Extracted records
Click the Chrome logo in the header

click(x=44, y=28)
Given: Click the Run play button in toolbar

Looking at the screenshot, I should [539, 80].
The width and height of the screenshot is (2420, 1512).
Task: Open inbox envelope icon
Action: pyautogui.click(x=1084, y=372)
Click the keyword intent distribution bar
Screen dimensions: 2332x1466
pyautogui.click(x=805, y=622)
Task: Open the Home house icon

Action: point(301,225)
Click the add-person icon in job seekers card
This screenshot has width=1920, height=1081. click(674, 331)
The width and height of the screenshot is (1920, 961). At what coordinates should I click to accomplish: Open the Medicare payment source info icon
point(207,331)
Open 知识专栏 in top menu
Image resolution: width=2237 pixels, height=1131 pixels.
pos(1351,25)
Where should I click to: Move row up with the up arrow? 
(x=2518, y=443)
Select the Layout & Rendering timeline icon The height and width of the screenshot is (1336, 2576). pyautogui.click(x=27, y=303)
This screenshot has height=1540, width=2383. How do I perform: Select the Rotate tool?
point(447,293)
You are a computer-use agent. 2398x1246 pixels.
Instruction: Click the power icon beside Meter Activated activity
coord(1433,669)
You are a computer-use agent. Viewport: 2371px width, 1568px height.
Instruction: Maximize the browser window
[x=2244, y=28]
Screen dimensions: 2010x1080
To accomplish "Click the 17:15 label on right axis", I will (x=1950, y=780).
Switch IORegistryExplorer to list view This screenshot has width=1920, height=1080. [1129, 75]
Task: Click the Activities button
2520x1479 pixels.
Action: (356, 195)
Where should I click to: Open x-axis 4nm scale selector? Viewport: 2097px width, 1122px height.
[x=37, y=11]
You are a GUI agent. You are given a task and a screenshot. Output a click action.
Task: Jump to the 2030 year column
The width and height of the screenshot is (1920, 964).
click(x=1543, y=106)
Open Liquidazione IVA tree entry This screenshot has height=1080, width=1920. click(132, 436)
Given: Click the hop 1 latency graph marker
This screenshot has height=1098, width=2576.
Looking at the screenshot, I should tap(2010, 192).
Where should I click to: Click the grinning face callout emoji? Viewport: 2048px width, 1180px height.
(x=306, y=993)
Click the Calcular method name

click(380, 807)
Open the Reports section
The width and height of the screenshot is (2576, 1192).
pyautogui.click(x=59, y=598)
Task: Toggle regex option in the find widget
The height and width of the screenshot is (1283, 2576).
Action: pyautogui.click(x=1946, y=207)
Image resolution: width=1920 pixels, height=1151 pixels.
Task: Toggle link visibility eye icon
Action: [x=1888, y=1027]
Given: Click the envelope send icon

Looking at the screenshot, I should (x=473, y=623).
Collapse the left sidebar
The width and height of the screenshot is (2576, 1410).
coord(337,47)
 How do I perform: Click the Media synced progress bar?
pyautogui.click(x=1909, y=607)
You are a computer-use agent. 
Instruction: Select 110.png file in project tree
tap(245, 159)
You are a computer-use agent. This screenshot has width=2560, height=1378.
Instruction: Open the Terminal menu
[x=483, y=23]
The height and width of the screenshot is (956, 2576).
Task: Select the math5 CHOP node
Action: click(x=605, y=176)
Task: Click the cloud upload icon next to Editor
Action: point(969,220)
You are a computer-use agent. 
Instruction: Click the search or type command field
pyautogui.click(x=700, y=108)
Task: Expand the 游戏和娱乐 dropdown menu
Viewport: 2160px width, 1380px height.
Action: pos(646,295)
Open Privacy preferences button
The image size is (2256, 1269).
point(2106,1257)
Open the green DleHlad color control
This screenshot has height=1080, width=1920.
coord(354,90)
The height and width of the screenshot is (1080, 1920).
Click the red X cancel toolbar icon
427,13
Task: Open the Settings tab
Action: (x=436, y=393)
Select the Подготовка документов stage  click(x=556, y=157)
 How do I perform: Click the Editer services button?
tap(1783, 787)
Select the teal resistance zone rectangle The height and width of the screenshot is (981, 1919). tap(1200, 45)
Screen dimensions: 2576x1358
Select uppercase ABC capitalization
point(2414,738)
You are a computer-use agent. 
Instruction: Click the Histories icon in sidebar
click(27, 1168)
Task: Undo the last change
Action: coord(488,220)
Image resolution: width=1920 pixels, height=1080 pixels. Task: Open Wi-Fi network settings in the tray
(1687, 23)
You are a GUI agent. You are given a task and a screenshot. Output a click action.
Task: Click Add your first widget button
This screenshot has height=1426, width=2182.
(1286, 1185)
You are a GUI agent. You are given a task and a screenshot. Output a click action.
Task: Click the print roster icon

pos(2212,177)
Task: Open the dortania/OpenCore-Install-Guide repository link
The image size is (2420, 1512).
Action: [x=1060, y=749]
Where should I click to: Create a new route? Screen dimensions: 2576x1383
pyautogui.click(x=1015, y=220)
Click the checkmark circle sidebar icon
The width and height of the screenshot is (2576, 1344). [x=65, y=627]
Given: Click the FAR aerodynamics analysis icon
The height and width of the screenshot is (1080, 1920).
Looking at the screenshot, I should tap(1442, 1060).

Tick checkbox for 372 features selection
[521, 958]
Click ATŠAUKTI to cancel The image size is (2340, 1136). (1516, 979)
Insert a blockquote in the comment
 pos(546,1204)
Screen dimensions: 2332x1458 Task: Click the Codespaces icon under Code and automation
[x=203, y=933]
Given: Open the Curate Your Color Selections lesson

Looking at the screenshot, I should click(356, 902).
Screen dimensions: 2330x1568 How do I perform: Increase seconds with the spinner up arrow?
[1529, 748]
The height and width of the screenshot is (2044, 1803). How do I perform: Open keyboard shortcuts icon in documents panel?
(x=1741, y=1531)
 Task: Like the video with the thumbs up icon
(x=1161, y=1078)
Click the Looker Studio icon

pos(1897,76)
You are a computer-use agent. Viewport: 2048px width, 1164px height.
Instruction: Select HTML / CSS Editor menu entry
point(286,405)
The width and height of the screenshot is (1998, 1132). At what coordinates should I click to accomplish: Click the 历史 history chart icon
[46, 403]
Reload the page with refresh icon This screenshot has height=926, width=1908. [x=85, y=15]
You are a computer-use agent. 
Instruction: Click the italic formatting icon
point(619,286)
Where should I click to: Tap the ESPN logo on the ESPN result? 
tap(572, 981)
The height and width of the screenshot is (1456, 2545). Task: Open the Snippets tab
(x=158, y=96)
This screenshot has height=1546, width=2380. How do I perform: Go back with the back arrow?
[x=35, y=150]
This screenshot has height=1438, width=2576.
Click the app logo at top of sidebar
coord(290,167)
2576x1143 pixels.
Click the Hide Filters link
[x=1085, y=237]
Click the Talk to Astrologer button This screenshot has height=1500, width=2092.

Goal of the exercise: Output the entries exactly.

The completed task:
Click the Chrome logo in the header

click(x=44, y=28)
Given: Click the Run play button in toolbar

Looking at the screenshot, I should [539, 80].
The width and height of the screenshot is (2420, 1512).
Task: Open inbox envelope icon
Action: pyautogui.click(x=1084, y=372)
Click the keyword intent distribution bar
Screen dimensions: 2332x1466
pyautogui.click(x=805, y=622)
Task: Open the Home house icon

Action: point(301,225)
Click the add-person icon in job seekers card
This screenshot has width=1920, height=1081. click(674, 331)
The width and height of the screenshot is (1920, 961). At what coordinates should I click to accomplish: Open the Medicare payment source info icon
point(207,331)
Open 知识专栏 in top menu
Image resolution: width=2237 pixels, height=1131 pixels.
pos(1351,25)
Where should I click to: Move row up with the up arrow? 
(x=2518, y=443)
Select the Layout & Rendering timeline icon The height and width of the screenshot is (1336, 2576). pyautogui.click(x=27, y=303)
This screenshot has height=1540, width=2383. How do I perform: Select the Rotate tool?
point(447,293)
You are a computer-use agent. 2398x1246 pixels.
Instruction: Click the power icon beside Meter Activated activity
coord(1433,669)
You are a computer-use agent. Viewport: 2371px width, 1568px height.
Instruction: Maximize the browser window
[x=2244, y=28]
Screen dimensions: 2010x1080
To accomplish "Click the 17:15 label on right axis", I will (x=1950, y=780).
Switch IORegistryExplorer to list view This screenshot has width=1920, height=1080. [1129, 75]
Task: Click the Activities button
2520x1479 pixels.
Action: (356, 195)
Where should I click to: Open x-axis 4nm scale selector? Viewport: 2097px width, 1122px height.
[x=37, y=11]
You are a GUI agent. You are given a task and a screenshot. Output a click action.
Task: Jump to the 2030 year column
The width and height of the screenshot is (1920, 964).
click(x=1543, y=106)
Open Liquidazione IVA tree entry This screenshot has height=1080, width=1920. click(132, 436)
Given: Click the hop 1 latency graph marker
This screenshot has height=1098, width=2576.
Looking at the screenshot, I should tap(2010, 192).
Where should I click to: Click the grinning face callout emoji? Viewport: 2048px width, 1180px height.
(x=306, y=993)
Click the Calcular method name

click(380, 807)
Open the Reports section
The width and height of the screenshot is (2576, 1192).
pyautogui.click(x=59, y=598)
Task: Toggle regex option in the find widget
The height and width of the screenshot is (1283, 2576).
Action: pyautogui.click(x=1946, y=207)
Image resolution: width=1920 pixels, height=1151 pixels.
Task: Toggle link visibility eye icon
Action: [x=1888, y=1027]
Given: Click the envelope send icon

Looking at the screenshot, I should (x=473, y=623).
Collapse the left sidebar
The width and height of the screenshot is (2576, 1410).
coord(337,47)
 How do I perform: Click the Media synced progress bar?
pyautogui.click(x=1909, y=607)
You are a computer-use agent. 
Instruction: Select 110.png file in project tree
tap(245, 159)
You are a computer-use agent. This screenshot has width=2560, height=1378.
Instruction: Open the Terminal menu
[x=483, y=23]
The height and width of the screenshot is (956, 2576).
Task: Select the math5 CHOP node
Action: click(x=605, y=176)
Task: Click the cloud upload icon next to Editor
Action: point(969,220)
You are a computer-use agent. 
Instruction: Click the search or type command field
pyautogui.click(x=700, y=108)
Task: Expand the 游戏和娱乐 dropdown menu
Viewport: 2160px width, 1380px height.
Action: pos(646,295)
Open Privacy preferences button
The image size is (2256, 1269).
point(2106,1257)
Open the green DleHlad color control
This screenshot has height=1080, width=1920.
coord(354,90)
The height and width of the screenshot is (1080, 1920).
Click the red X cancel toolbar icon
427,13
Task: Open the Settings tab
Action: (x=436, y=393)
Select the Подготовка документов stage  click(x=556, y=157)
 How do I perform: Click the Editer services button?
tap(1783, 787)
Select the teal resistance zone rectangle The height and width of the screenshot is (981, 1919). tap(1200, 45)
Screen dimensions: 2576x1358
Select uppercase ABC capitalization
point(2414,738)
You are a computer-use agent. 
Instruction: Click the Histories icon in sidebar
click(27, 1168)
Task: Undo the last change
Action: coord(488,220)
Image resolution: width=1920 pixels, height=1080 pixels. Task: Open Wi-Fi network settings in the tray
(1687, 23)
You are a GUI agent. You are given a task and a screenshot. Output a click action.
Task: Click Add your first widget button
This screenshot has height=1426, width=2182.
(1286, 1185)
You are a GUI agent. You are given a task and a screenshot. Output a click action.
Task: Click the print roster icon

pos(2212,177)
Task: Open the dortania/OpenCore-Install-Guide repository link
The image size is (2420, 1512).
Action: [x=1060, y=749]
Where should I click to: Create a new route? Screen dimensions: 2576x1383
pyautogui.click(x=1015, y=220)
Click the checkmark circle sidebar icon
The width and height of the screenshot is (2576, 1344). [x=65, y=627]
Given: Click the FAR aerodynamics analysis icon
The height and width of the screenshot is (1080, 1920).
Looking at the screenshot, I should tap(1442, 1060).

Tick checkbox for 372 features selection
[521, 958]
Click ATŠAUKTI to cancel The image size is (2340, 1136). (1516, 979)
Insert a blockquote in the comment
 pos(546,1204)
Screen dimensions: 2332x1458 Task: Click the Codespaces icon under Code and automation
[x=203, y=933]
Given: Open the Curate Your Color Selections lesson

Looking at the screenshot, I should click(356, 902).
Screen dimensions: 2330x1568 How do I perform: Increase seconds with the spinner up arrow?
[1529, 748]
The height and width of the screenshot is (2044, 1803). How do I perform: Open keyboard shortcuts icon in documents panel?
(x=1741, y=1531)
 Task: Like the video with the thumbs up icon
(x=1161, y=1078)
Click the Looker Studio icon

pos(1897,76)
You are a computer-use agent. Viewport: 2048px width, 1164px height.
Instruction: Select HTML / CSS Editor menu entry
point(286,405)
The width and height of the screenshot is (1998, 1132). At what coordinates should I click to accomplish: Click the 历史 history chart icon
[46, 403]
Reload the page with refresh icon This screenshot has height=926, width=1908. [x=85, y=15]
You are a computer-use agent. 
Instruction: Click the italic formatting icon
point(619,286)
Where should I click to: Tap the ESPN logo on the ESPN result? 
tap(572, 981)
The height and width of the screenshot is (1456, 2545). Task: Open the Snippets tab
(x=158, y=96)
This screenshot has height=1546, width=2380. How do I perform: Go back with the back arrow?
[x=35, y=150]
This screenshot has height=1438, width=2576.
Click the app logo at top of sidebar
coord(290,167)
2576x1143 pixels.
Click the Hide Filters link
[x=1085, y=237]
Click the Talk to Astrologer button This screenshot has height=1500, width=2092.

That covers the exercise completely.